Ten Rohingya Muslim men with their hands bound kneel as members of the Myanmar security forces stand guard in Inn Din village September 2, 2017.

(Reuters) – A Reuters investigation into the killing of Rohingya Muslims in Myanmar prompted a demand from Washington for a credible probe into the bloodshed there and calls for the release of two journalists who were arrested while working on the report.

The special report, published overnight, lays out events leading up to the killing of 10 Rohingya men from Inn Din village in Rakhine state who were buried in a mass grave after being hacked to death or shot by Buddhist neighbors and soldiers.

“As with other, previous reports of mass graves, this report highlights the ongoing and urgent need for Burmese authorities to cooperate with an independent, credible investigation into allegations of atrocities in northern Rakhine,” U.S. State Department spokeswoman Heather Nauert said.

“Such an investigation would help provide a more comprehensive picture of what happened, clarify the identities of the victims, identify those responsible for human rights abuses and violations, and advance efforts for justice and accountability,” she said.

The Reuters report drew on interviews with Buddhists who confessed to torching Rohingya homes, burying bodies and killing Muslims in what they said was a frenzy of violence triggered when Rohingya insurgents attacked security posts last August.

The account marked the first time soldiers and paramilitary police have been implicated by testimony from security personnel in arson and killings in the north of Rakhine state that the United Nations has said may amount to genocide.

In the story, Myanmar said its “clearance operation” is a legitimate response to attacks by insurgents.

Asked about the evidence Reuters had uncovered about the massacre, Myanmar government spokesman Zaw Htay said on Thursday, before publication of the report: “We are not denying the allegations about violations of human rights. And we are not giving blanket denials.”

If there was “strong and reliable primary evidence” of abuses, the government would investigate, he said.

There was no comment from the government following the publication of the report.

“A TURNING POINT”

Nearly 690,000 Rohingya have fled their villages and crossed the border of western Myanmar into Bangladesh since August.

British Labour Party lawmaker Rosena Allin-Khan told BBC’s Newsnight that the Reuters report was consistent with accounts she had heard while working as a doctor at Rohingya refugee camps in Bangladesh last year.

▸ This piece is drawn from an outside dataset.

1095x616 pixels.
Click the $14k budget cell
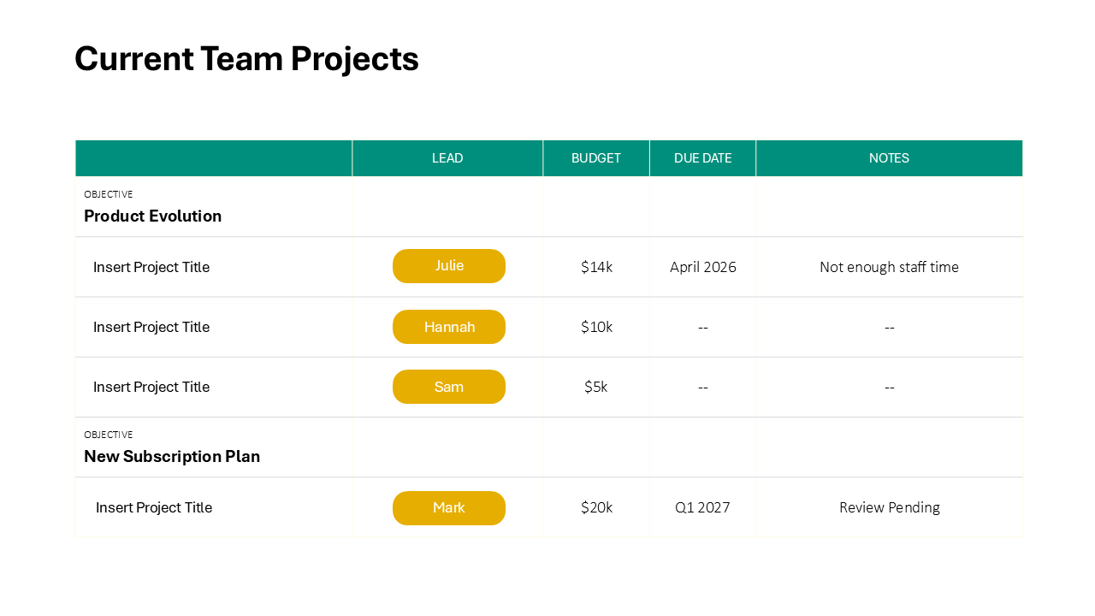pyautogui.click(x=595, y=266)
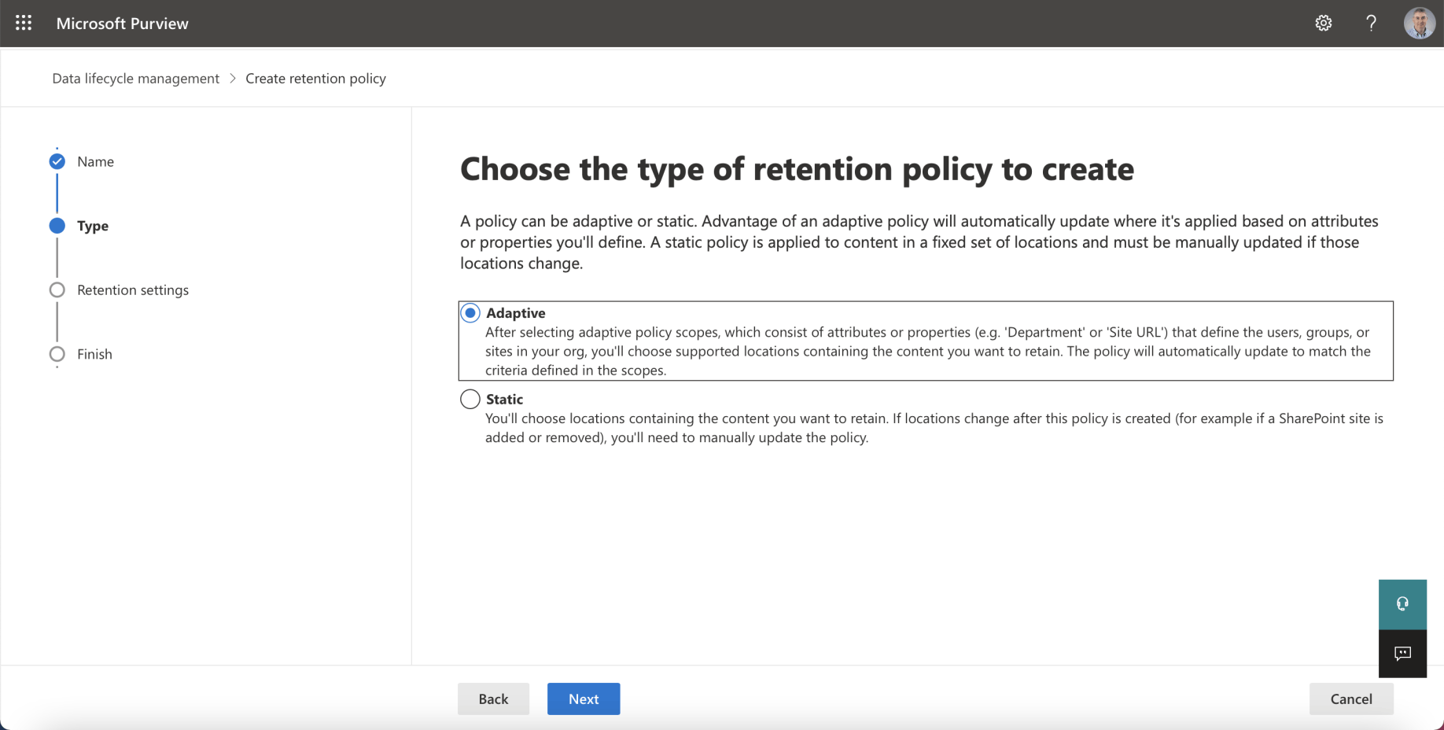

“We’ve been bystanders to a genocide,” she said. “This evidence marks a turning point because, for the first time since this all started to unfold in August, we have heard from the perpetrators themselves.”

She said that, as well as an international probe, there needed to be a referral to the International Criminal Court.

Human Rights Watch said Myanmar’s military leaders should be held accountable in an international court for alleged crimes against the Rohingya population.

“As more evidence comes out about the pre-planning and intent of the Myanmar armed forces to wipe out Rohingya villages and their inhabitants, the international community … needs to focus on how to hold the country’s military leaders accountable,” said HRW’s deputy Asia director Phil Robertson.

Campaign group Fortify Rights also called for an independent investigation.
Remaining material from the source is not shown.